- **REQUIRED WORK**
Only one stretch of the data is wanted: the line containing "This screenshot has height=576, width=1024.", the line containing "Viewport: 577px width, 815px height.", and every line between them, copied exactly.

- **SOURCE DATA**
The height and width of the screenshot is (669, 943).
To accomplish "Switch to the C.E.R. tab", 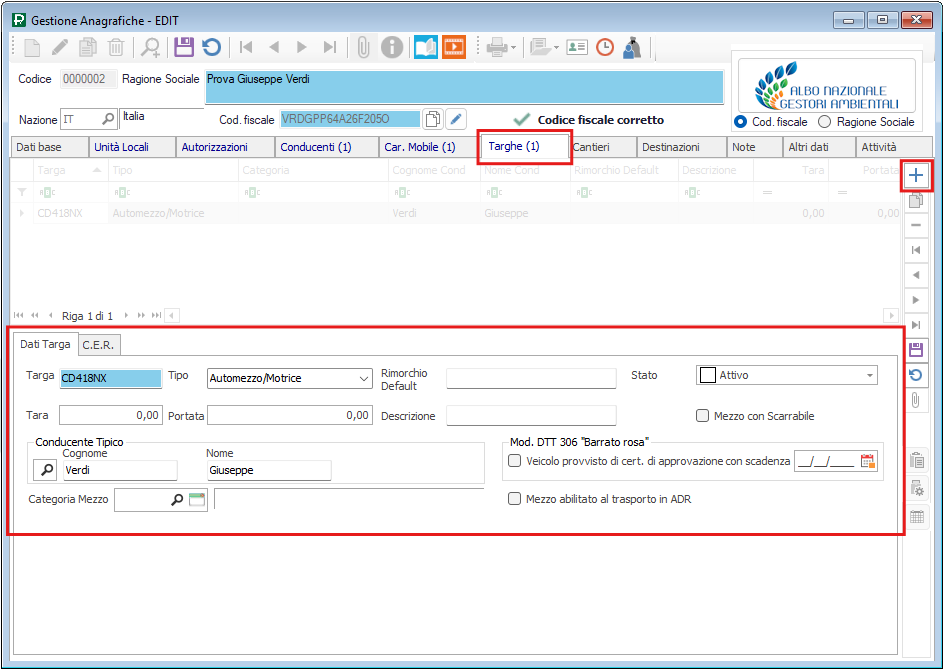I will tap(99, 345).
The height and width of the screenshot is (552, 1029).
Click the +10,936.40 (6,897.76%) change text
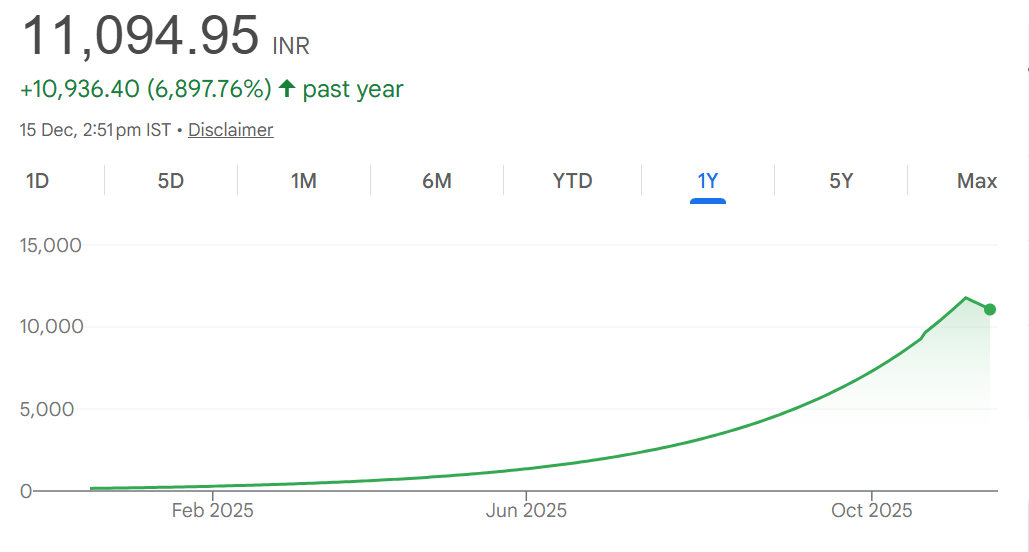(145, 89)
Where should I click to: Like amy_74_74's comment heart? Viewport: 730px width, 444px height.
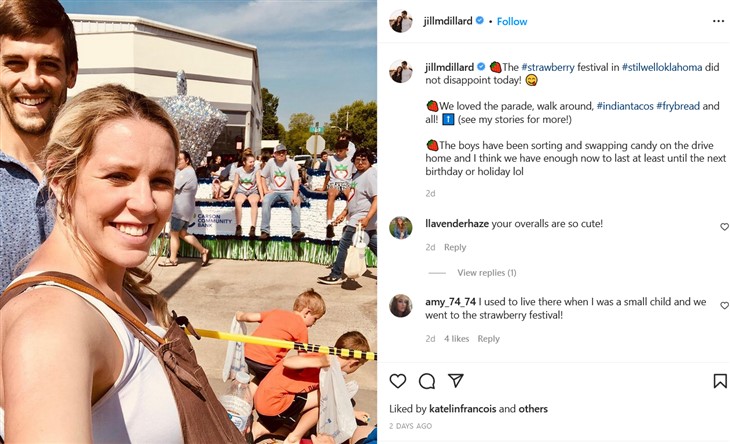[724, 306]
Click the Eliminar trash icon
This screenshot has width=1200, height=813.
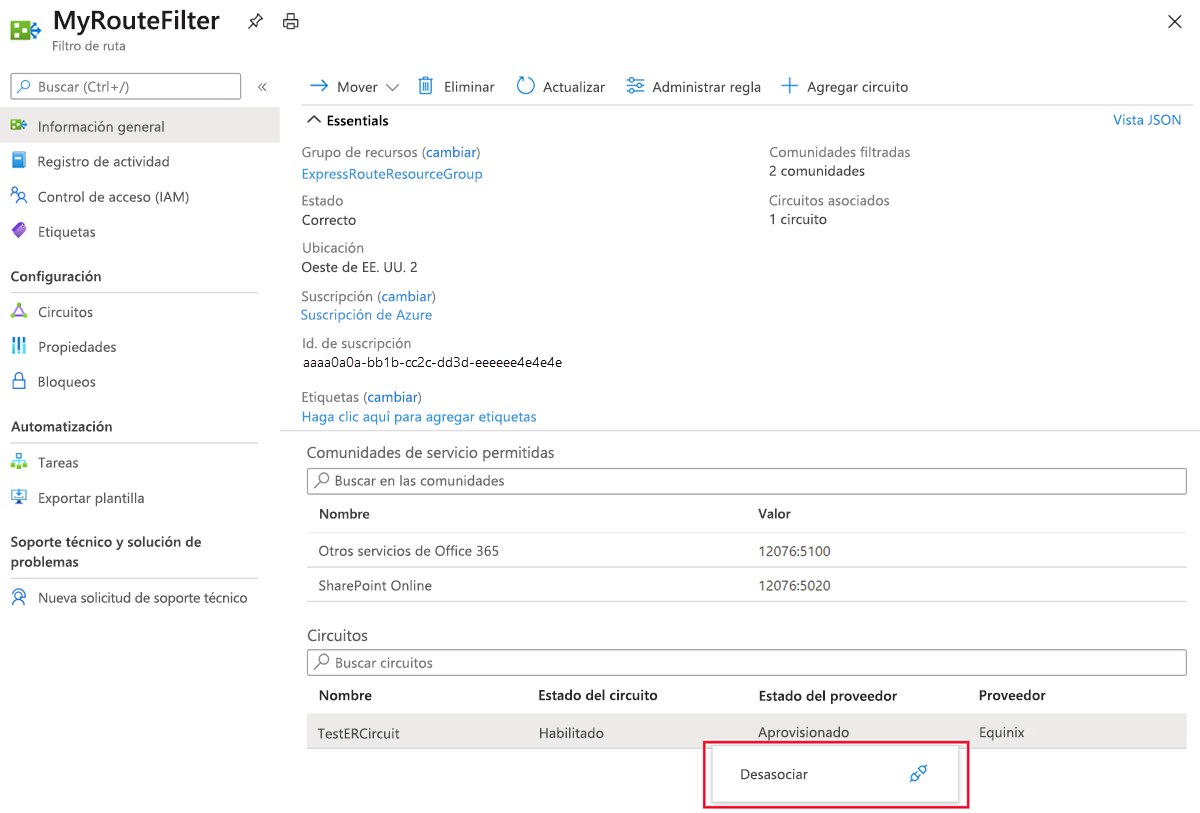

==

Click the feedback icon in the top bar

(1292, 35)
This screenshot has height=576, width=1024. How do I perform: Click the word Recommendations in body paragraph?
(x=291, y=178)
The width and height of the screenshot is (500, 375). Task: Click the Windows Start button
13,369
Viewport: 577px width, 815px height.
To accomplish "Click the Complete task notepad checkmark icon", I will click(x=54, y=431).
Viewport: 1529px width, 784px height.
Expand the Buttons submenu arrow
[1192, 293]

--

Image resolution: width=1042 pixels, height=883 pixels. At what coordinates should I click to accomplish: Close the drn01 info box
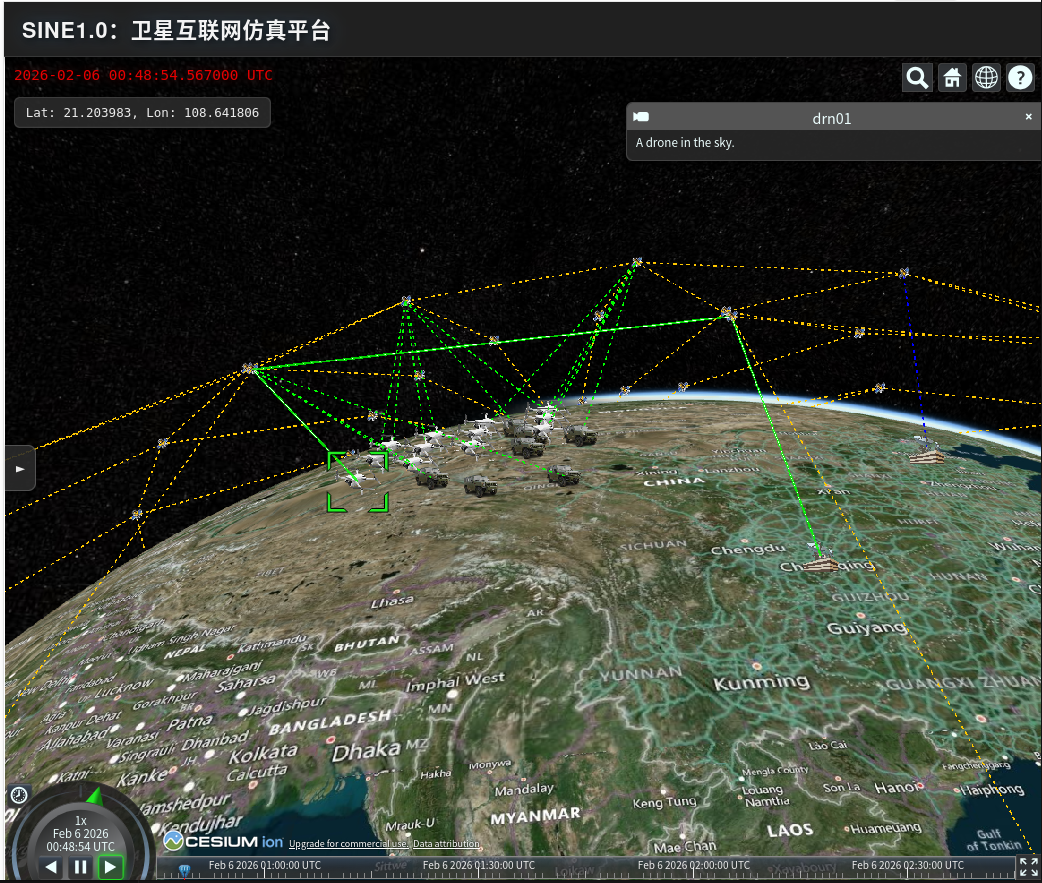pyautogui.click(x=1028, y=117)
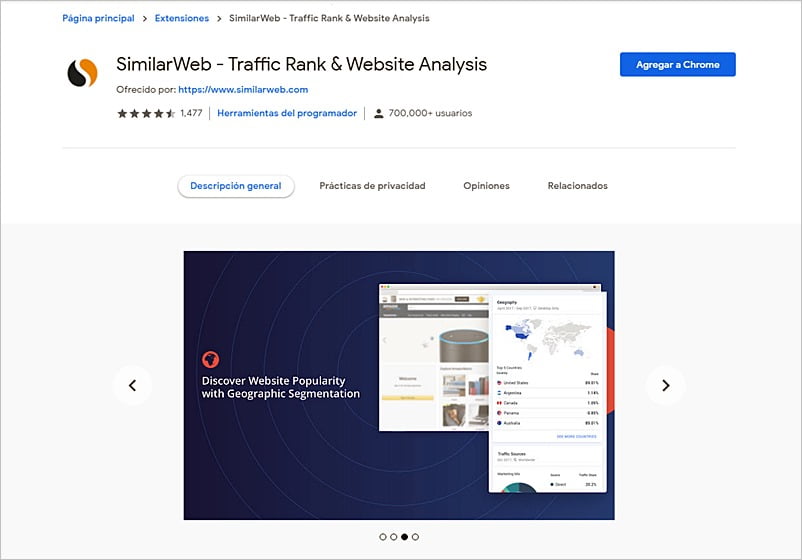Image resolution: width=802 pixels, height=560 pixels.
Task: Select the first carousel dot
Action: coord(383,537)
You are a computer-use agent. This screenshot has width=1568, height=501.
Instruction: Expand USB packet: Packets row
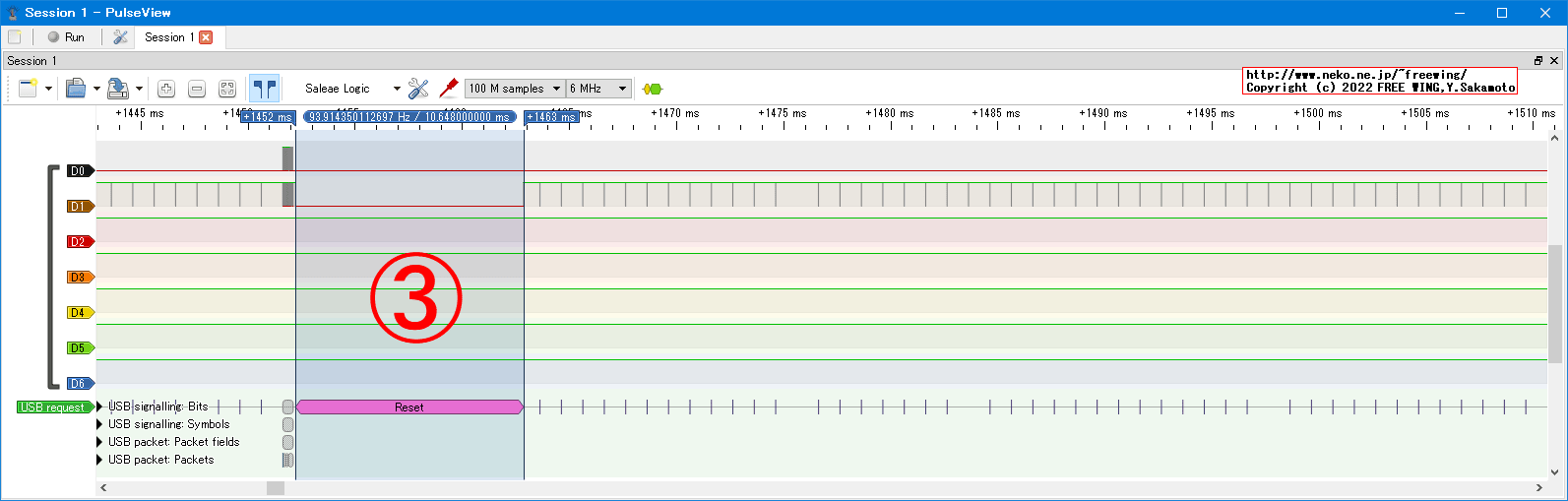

- **ANSWER BOX**
This screenshot has height=576, width=1024. How do I perform: Click the word Recommendations in body paragraph?
(x=291, y=178)
The width and height of the screenshot is (500, 375). Task: Click the Windows Start button
13,369
Viewport: 577px width, 815px height.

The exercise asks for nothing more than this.